Argument 4 to your kernel function is of type Base.Broadcast.Broadcasted{Nothing,Tuple{Base.OneTo{Int64},Base.OneTo{Int64}},Type{Complex},Tuple{Base.Broadcast.Extruded{Array{Float64,2},Tuple{Bool,Bool},Tuple{Int64,Int64}}}}.
That type is not isbits, and such arguments are only allowed when they are unused by the kernel.  .f is of type Type{Complex} which is not isbits.
  .args is of type Tuple{Base.Broadcast.Extruded{Array{Float64,2},Tuple{Bool,Bool},Tuple{Int64,Int64}}} which is not isbits.
    .1 is of type Base.Broadcast.Extruded{Array{Float64,2},Tuple{Bool,Bool},Tuple{Int64,Int64}} which is not isbits.
      .x is of type Array{Float64,2} which is not isbits.

The code is as follows.

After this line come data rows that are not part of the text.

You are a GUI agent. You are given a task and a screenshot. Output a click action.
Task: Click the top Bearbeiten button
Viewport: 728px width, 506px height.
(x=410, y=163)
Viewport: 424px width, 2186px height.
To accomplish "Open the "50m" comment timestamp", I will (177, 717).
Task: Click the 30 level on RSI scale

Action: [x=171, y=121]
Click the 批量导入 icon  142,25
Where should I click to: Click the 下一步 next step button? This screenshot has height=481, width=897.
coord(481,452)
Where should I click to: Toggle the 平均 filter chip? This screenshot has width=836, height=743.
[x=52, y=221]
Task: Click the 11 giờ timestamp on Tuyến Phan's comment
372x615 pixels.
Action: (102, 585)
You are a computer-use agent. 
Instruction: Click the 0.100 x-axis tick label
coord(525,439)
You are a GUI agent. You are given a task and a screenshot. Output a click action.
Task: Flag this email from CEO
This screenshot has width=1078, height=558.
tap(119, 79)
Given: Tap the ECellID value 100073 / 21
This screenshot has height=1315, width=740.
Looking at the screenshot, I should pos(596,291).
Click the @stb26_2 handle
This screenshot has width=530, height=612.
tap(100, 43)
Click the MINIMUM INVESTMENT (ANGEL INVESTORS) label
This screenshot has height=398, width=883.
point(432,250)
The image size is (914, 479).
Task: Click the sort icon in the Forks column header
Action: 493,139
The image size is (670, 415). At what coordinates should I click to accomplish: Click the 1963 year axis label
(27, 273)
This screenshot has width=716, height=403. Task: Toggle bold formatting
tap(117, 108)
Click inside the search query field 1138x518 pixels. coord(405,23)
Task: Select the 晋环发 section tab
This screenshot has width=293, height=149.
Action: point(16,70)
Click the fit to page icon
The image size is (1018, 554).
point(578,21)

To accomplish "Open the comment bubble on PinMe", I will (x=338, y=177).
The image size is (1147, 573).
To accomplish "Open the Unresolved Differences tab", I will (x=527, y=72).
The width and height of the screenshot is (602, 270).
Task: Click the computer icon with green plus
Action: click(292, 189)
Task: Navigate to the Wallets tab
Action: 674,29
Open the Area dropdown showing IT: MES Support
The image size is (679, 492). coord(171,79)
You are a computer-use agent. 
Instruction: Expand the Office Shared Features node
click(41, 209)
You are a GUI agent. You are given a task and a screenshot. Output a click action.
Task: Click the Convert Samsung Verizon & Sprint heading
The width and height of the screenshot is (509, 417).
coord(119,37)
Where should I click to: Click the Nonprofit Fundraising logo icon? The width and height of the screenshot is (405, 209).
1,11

Note that I remove the parts used by PseudoArcLengthContinuation.jl so the code is independant of PseudoArcLengthContinuation.

using AbstractFFTs, FFTW, KrylovKit
using LinearAlgebra, Plots

struct SHLinearOp
	tmp_real         # temporary
	tmp_complex      # temporary
	l1
	fftplan
	ifftplan
end

function SHLinearOp(Nx, lx, Ny, ly; AF = Array{TY})
	# AF is a type, it could be CuArray{TY} to run the following on GPU
	k1 = vcat(collect(0:Nx/2), collect(Nx/2+1:Nx-1) .- Nx)
	k2 = vcat(collect(0:Ny/2), collect(Ny/2+1:Ny-1) .- Ny)
	d2 = [(1-(pi/lx * kx)^2 - (pi/ly * ky)^2)^2 + 1. for kx in k1, ky in k2]
	tmpc = Complex.(AF(zeros(Nx,Ny)))
	return SHLinearOp(AF(zeros(Nx,Ny)),tmpc,AF(d2),plan_fft!(tmpc),plan_ifft!(tmpc))
end

import Base: *, \

function *(c::SHLinearOp, u)
	c.tmp_complex .= Complex.(u)
	c.fftplan * c.tmp_complex
	c.tmp_complex .= c.l1 .* c.tmp_complex
	c.ifftplan * c.tmp_complex
	c.tmp_real .= real.(c.tmp_complex)
	return copy(c.tmp_real)
end

function \(c::SHLinearOp, u)
	c.tmp_complex .= Complex.(u)
	c.fftplan * c.tmp_complex
	c.tmp_complex .=  c.tmp_complex ./ c.l1
	c.ifftplan * c.tmp_complex
	c.tmp_real .= real.(c.tmp_complex)
	return copy(c.tmp_real)
end

function F_shfft(u, l = -0.15, ν = 1.3; shlop::SHLinearOp)
	return -(shlop * u) .+ ((l+1) .* u .+ ν .* u.^2 .- u.^3)
end

using CuArrays
CuArrays.allowscalar(false)
import LinearAlgebra: mul!, axpby!
mul!(x::CuArray, y::CuArray, α::T) where {T <: Number} = (x .= α .* y)
mul!(x::CuArray, α::T, y::CuArray) where {T <: Number} = (x .= α .* y)
axpby!(a::T, X::CuArray, b::T, Y::CuArray) where {T <: Number} = (Y .= a .* X .+ b .* Y)

TY = Float64
AF = CuArray{TY}

Nx = 2^10
Ny = 2^10
lx = 8pi * 2
ly = 2*2pi/sqrt(3) * 2

X = -lx .+ 2lx/(Nx) * collect(0:Nx-1)
Y = -ly .+ 2ly/(Ny) * collect(0:Ny-1)

sol0 = [(cos(x) .+ cos(x/2) * cos(sqrt(3) * y/2) ) for x in X, y in Y]
		sol0 .= sol0 .- minimum(vec(sol0))
		sol0 ./= maximum(vec(sol0))
		sol0 = sol0 .- 0.25
		sol0 .*= 1.7
		
L = SHLinearOp(Nx, lx, Ny, ly, AF = AF)
F_shfft(sol0, -.1, 1.3, shlop = L);

maleadt · February 6, 2020, 1:38pm

Please post the full back-trace, it’s now hard to undestand which expression this error came from.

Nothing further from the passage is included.